All competent scholars in the labor law field are aware that anti-strike injunctions are almost impossible to enforce, even in the private sector, where, at least, the forces of government are available to attempt to induce respect for the court orders. But what prospect is there for enforcement of a court order against a public-sector union when all civil servants are unionized, as they will be if compulsory collective bargaining laws prevail universally in this country? Who is going to enforce an injunction against a strike by a policeman? the National Guard? the Army?
The situation is even grimmer than the foregoing analysis suggests. In fact, public-sector strikes do such enormous harm in such a brief time that court actions aimed at enjoining them are usually an exercise in futility. Even before the legal papers are filed, the greater part of the damage done by a good many public-sector strikes is already done. The strikers have the community over a barrel. It has to give in. According to one study of events in the experimental laboratory of our subject, the City of New York, the vast preponderance of the public-sector strikes called there never reach the courts at all.
The harm they do is so vicious that the striking unions are in a position to extort, as part of the price for going back to work, an agreement from the city authorities not to prosecute the strike, despite its illegality!
The only conclusion possible from the foregoing discussion is that compulsory public-sector bargaining is incompatible with both representative government and the kind of sovereign governmental power needed if we are to live in a free, peaceful, and decently ordered society. Under a universal regime of compulsory public-sector bargaining, the sovereign powers will belong to neither the people nor their duly elected and appointed representatives. They will be fragmented and dispersed among the most power-hungry leaders of the public-sector unions. Those persons, not our elected representatives, will be our rulers.

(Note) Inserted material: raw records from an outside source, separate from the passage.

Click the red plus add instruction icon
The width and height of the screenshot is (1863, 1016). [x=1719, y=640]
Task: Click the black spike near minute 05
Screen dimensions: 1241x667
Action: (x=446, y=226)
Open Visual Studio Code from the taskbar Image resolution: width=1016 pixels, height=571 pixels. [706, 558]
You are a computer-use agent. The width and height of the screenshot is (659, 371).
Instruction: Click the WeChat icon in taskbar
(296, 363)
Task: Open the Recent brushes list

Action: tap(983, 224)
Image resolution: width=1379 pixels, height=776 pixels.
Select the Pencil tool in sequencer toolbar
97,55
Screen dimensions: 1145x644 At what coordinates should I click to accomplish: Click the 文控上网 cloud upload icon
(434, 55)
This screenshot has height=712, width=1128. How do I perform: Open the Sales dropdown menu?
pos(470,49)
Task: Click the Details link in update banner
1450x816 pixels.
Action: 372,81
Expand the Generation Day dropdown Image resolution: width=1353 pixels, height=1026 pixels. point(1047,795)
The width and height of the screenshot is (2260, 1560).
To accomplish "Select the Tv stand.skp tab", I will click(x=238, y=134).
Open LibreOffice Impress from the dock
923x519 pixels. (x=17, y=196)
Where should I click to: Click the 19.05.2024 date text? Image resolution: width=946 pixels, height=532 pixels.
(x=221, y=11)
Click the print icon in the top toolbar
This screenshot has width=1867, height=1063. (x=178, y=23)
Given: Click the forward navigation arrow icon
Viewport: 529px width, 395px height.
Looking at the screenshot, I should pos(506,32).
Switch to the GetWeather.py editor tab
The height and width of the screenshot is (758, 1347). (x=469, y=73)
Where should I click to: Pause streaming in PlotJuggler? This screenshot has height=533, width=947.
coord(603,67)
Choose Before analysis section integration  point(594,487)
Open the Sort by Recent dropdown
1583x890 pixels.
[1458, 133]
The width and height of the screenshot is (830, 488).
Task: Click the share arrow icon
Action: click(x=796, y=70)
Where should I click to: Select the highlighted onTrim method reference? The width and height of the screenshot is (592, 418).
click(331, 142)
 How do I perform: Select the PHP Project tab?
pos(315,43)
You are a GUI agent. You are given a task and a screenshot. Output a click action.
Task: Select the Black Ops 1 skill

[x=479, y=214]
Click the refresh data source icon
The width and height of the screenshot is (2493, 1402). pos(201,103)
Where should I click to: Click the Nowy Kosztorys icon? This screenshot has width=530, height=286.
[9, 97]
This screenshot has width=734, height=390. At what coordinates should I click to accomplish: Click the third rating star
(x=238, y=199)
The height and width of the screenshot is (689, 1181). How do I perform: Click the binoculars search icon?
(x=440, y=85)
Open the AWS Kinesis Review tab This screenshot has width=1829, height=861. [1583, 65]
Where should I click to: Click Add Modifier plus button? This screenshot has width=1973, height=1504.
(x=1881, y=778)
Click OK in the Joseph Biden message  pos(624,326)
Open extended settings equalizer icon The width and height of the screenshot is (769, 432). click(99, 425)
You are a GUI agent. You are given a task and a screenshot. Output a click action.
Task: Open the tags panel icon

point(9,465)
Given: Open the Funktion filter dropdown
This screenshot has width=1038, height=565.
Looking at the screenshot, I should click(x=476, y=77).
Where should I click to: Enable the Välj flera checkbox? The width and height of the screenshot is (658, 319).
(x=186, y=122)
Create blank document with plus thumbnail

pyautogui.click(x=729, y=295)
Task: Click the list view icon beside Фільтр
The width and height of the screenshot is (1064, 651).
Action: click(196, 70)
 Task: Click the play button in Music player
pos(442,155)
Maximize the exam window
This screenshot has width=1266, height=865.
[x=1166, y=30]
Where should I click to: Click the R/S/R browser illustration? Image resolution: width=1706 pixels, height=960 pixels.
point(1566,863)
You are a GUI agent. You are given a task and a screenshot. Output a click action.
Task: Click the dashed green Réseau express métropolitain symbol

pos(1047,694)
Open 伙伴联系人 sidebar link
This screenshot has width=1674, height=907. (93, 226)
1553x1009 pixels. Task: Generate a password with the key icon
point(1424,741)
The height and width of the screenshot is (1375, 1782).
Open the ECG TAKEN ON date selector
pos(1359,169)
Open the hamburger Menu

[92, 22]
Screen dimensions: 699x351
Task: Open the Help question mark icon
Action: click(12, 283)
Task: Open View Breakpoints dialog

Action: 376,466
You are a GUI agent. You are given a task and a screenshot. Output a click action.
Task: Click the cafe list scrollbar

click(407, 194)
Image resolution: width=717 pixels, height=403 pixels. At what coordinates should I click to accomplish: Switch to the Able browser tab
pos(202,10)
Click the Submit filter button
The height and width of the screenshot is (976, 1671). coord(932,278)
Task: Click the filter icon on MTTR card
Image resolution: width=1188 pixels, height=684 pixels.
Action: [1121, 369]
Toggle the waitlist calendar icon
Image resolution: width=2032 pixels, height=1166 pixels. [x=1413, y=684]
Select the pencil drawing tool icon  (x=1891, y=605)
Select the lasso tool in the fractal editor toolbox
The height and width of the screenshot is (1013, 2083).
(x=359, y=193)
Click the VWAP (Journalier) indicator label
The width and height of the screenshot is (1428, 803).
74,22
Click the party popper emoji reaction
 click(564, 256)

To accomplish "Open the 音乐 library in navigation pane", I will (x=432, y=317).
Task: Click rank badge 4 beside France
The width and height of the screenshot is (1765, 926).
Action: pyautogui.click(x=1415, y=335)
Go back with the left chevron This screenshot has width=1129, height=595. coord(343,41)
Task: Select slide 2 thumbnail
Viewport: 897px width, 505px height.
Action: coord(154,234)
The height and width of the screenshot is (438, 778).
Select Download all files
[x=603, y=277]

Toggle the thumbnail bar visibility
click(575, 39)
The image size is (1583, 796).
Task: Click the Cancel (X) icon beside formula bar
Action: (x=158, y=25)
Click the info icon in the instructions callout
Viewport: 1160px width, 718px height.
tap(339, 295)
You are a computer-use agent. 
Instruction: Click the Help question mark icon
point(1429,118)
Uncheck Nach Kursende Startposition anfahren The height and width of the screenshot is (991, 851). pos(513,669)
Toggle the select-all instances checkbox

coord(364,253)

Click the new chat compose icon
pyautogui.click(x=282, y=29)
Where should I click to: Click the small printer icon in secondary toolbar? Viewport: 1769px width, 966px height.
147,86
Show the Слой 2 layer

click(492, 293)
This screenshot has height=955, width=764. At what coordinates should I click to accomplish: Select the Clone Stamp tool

Not all of us will be willing to accept them as rulers; indeed, no one in his right mind would accept any of the present leaders of the public-sector unions as his sovereign authority. This being true, the result will have to be, in order chaos, the situation prevailing when sovereignty is divided among the public-sector union leaders; anarchy, the condition resulting from the refusal by all sensible persons to accept the feudal lordship of the public-sector union leaders; and finally, tyranny, the state of affairs which generally succeeds anarchy because of mankind’s insuppressible and ineradicable need of order if life is to proceed at all satisfactorily.
The Rule of Law
The end of the law is, not to abolish or restrain, but to preserve and enlarge freedom. For in all the states of created beings capable of laws, where there is no law there is no freedom. For liberty is to be free from restraint and violence from others; which cannot be where there is no law; and is not, as we are told, a liberty for every man to do what he lists. (For who could be free when every other man’s humour might domineer over him?) But a liberty to dispose, and order as he lists, his person, actions, possessions, and his whole property, within the allowance of those laws under which he is, and therein not to be the subject of the arbitrary will of another, but freely follow his own.